Erika Schickel writes at LA Observed about her jealousy and feelings of inadequacy in the face of Wild author and Dear Sugar columnist Cheryl Strayed’s massive success, and it’s pretty great! I love it when people admit to being monsters, because we’re all monsters! Don’t even front like you’re not, because you are. Monsters is a strong word. Wounds? Jealous little creatures? Fallible humans? Take this:

Here we were — women all in possession of good health, loving families, interesting, paid writing lives, and yet we tromped along like a quartet of Grimm Fairy Tale stepmothers spewing verbal toads and lizards out onto the trail. We bemoaned the state of being middle-aged, mid-listers in a dwindling freelance market. We ragged on our feckless spouses, our useless agents, on Joyce Maynard’s hair. But underneath we knew we were simply feeling the bitter injustice that came with the territory of not being Cheryl Strayed.

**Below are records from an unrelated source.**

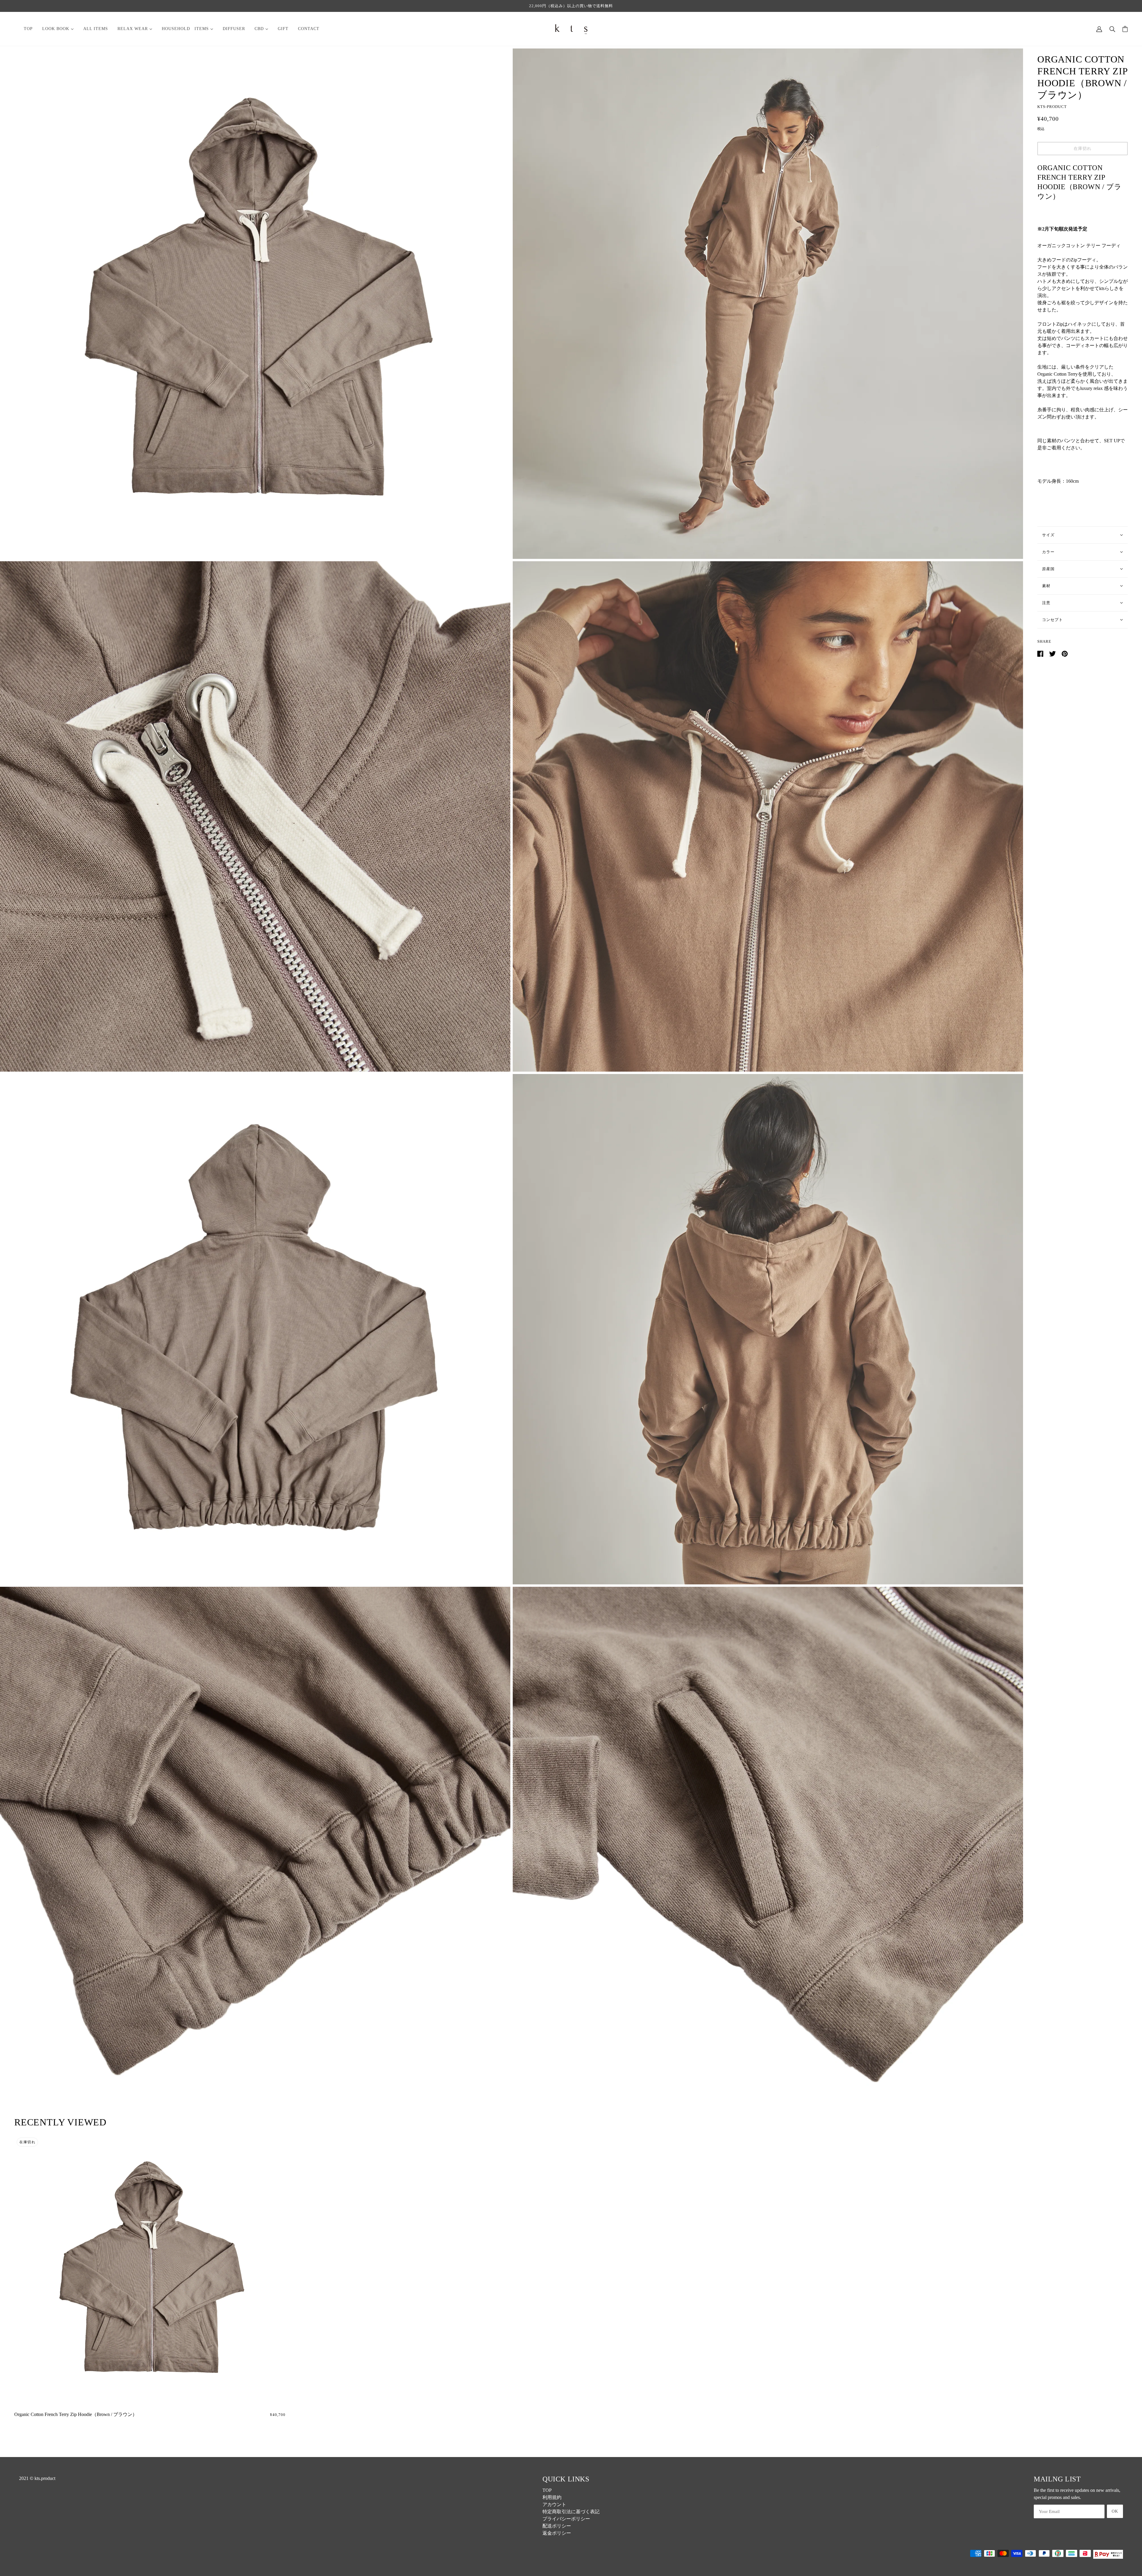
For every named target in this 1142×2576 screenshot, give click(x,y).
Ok (1115, 2511)
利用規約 (551, 2497)
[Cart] (1125, 29)
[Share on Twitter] (1053, 653)
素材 (1046, 586)
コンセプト (1052, 619)
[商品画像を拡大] (255, 303)
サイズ (1048, 535)
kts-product (1052, 106)
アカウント (554, 2504)
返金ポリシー (556, 2533)
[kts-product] (571, 28)
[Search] (1112, 28)
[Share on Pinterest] (1064, 653)
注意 (1046, 603)
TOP (547, 2490)
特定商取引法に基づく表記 (571, 2511)
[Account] (1099, 28)
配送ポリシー (556, 2525)
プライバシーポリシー (566, 2518)
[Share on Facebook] (1041, 653)
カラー (1048, 552)
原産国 (1048, 569)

She ends her essay wondering what Strayed would say to her, as Sugar, if she were to ask for help with this jealousy problem. She actually need not wonder, because Strayed wrote a column answering this exact question back in March of 2011, before her crazy own success had happened. The letter-writer is jealous of her friends with book deals! Cheryl says, yes, I have also been jealous of people with book deals, but here is the thing: “You’ve conflated the book with the book deal.” The book being something you have control over, the book deal being something that you really don’t have control over at all. Anyway read the whole thing, it’s great (OF COURSE) and also has hot tips that apply to all of us, not just those of us who want to write books (but: doesn’t everyone want to write books?).